Yesterday, UFC light heavyweight Chael Sonnen, who has spent the last two years turning MMA media into his own private playroom (complete with fake commercials, outlandish rants, even poetry readings) and perfecting the art of making his opinions essential listening--the king of MMA rabble-rousing, trash-talking, carnival-barking, self-marketing, and wolf-ticket sales--tried on the latest in a series of hats: That of the paragon of impartiality, offering his services as a referee for the upcoming Anderson Silva fight, a man he spent years hounding, mocking, toying with, and nearly beating.

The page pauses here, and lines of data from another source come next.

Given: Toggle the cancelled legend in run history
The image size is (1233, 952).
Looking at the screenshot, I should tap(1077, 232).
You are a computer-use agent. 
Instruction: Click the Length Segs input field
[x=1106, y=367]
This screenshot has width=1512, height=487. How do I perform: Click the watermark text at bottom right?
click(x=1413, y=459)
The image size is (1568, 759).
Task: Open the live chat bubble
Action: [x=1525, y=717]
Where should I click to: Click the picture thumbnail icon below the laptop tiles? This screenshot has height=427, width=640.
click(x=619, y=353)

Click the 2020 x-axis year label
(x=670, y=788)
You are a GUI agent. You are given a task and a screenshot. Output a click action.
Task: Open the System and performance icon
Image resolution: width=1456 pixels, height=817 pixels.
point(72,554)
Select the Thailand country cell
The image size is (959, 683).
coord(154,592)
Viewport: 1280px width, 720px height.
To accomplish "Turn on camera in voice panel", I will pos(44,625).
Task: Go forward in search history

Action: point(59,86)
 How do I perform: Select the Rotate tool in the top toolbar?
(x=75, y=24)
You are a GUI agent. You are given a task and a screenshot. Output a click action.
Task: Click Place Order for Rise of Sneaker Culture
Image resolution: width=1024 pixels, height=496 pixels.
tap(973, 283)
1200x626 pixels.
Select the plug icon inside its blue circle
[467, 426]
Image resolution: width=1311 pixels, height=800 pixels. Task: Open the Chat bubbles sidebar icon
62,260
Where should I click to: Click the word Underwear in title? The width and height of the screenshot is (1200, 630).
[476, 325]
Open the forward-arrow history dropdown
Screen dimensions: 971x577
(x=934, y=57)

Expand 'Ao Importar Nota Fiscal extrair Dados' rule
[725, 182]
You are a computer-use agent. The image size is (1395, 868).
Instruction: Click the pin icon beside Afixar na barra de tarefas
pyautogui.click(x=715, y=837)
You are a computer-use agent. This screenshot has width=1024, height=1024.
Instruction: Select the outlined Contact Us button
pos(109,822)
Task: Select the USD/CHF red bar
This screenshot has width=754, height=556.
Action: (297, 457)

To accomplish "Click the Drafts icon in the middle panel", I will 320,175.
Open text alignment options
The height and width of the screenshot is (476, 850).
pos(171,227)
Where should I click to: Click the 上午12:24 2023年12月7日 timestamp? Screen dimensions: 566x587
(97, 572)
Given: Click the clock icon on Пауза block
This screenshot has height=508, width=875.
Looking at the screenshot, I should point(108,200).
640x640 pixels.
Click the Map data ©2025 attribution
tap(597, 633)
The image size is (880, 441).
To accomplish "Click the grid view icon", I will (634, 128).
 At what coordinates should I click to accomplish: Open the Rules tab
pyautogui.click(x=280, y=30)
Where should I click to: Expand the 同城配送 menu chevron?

During an interview ahead of his fight this weekend with “Shogun” Rua, Sonnen told MMAFighting’s Ariel Helwani that he would be putting in an application with the Nevada State Athletic Commission to ref the rematch between Silva and new middleweight champion Chris Weidman at UFC 168. It’s an idea that’s so absurd—an active fighter officiating a main-event fight featuring a man he’s lost to twice and for whom he’s make no secret of his displeasure—it sounds like something that would only happen in professional wrestling. Surely this was just another one of Sonnen’s acts, to be accompanied by blusterous pronouncements and demands spoken directly into the camera: the born myth-maker and storyteller demanding the world recognize and reward his newfound objectivity. Instead, Sonnen tapped into that part of himself—the decent, modest, reserved part—that seems like the real Chael Sonnen (the one who so gently and modestly guided a team of young hopefuls through the most recent season of The Ultimate Fighter), but at this point who can say? Sonnen the Decent might be another mask, like Sonnen the Braggart and Sonnen the Brazil-Baiter.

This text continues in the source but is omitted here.